**Work instructions**
Repeat the data below in full. Pictures must not be part of the copy.

-- Opening Marker --

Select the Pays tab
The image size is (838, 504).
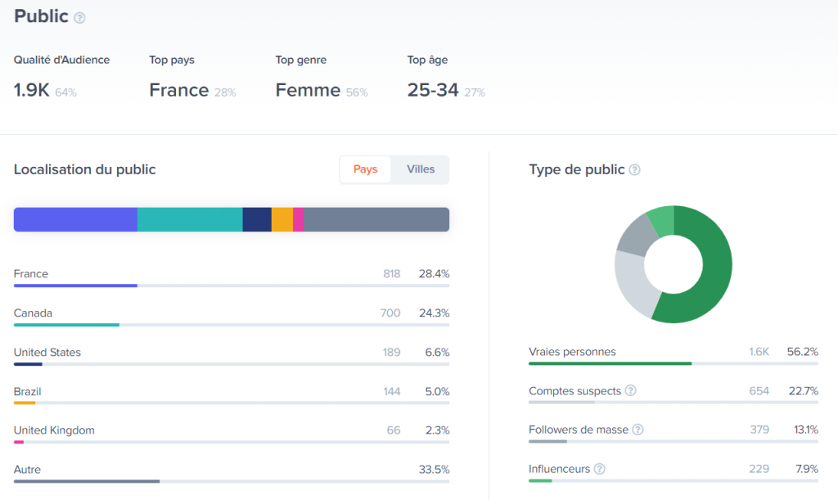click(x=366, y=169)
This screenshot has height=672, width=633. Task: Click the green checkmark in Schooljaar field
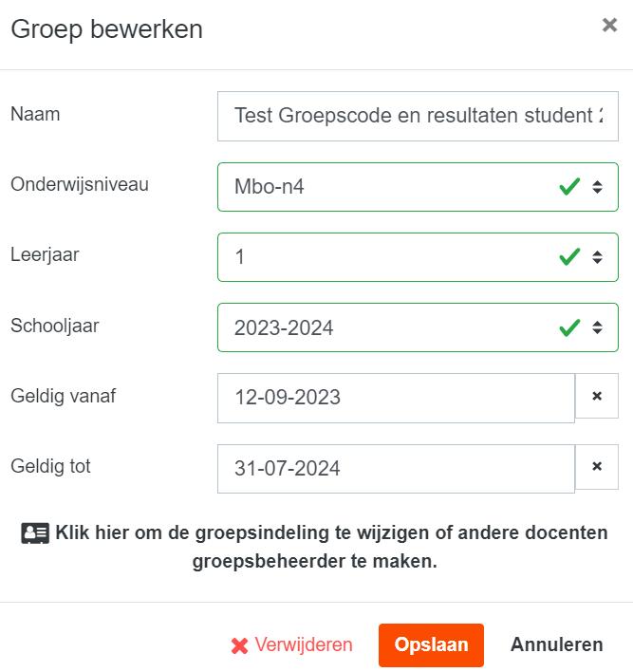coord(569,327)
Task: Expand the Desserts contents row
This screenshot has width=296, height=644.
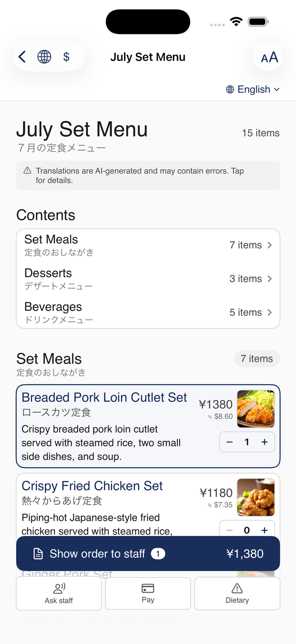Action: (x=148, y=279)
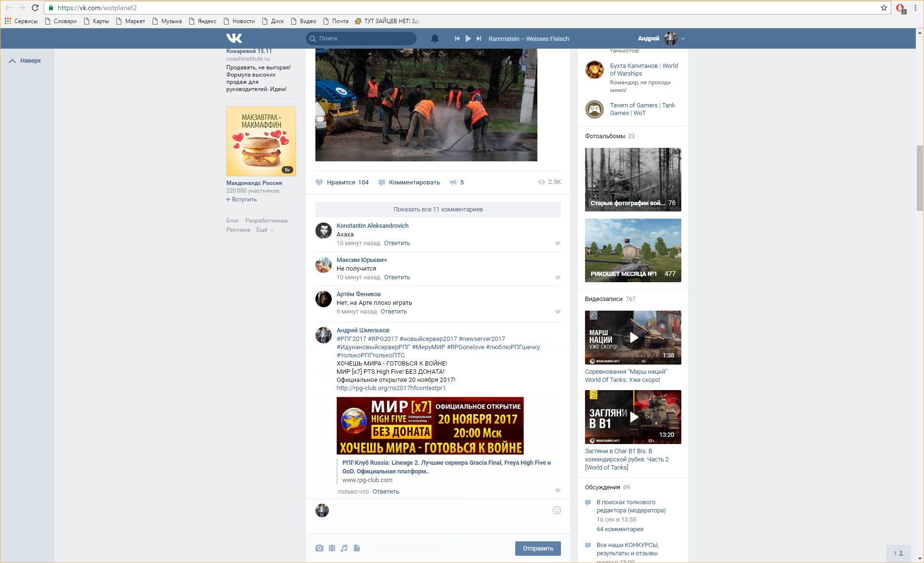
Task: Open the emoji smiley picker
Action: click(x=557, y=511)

-- Closing Marker --

**Output below**
Select the Pays tab
The image size is (838, 504).
click(x=366, y=169)
This screenshot has height=672, width=633. Task: Click the green checkmark in Schooljaar field
coord(569,327)
Task: Expand the Desserts contents row
This screenshot has width=296, height=644.
Action: (x=148, y=279)
Task: Open the emoji smiley picker
Action: click(x=557, y=511)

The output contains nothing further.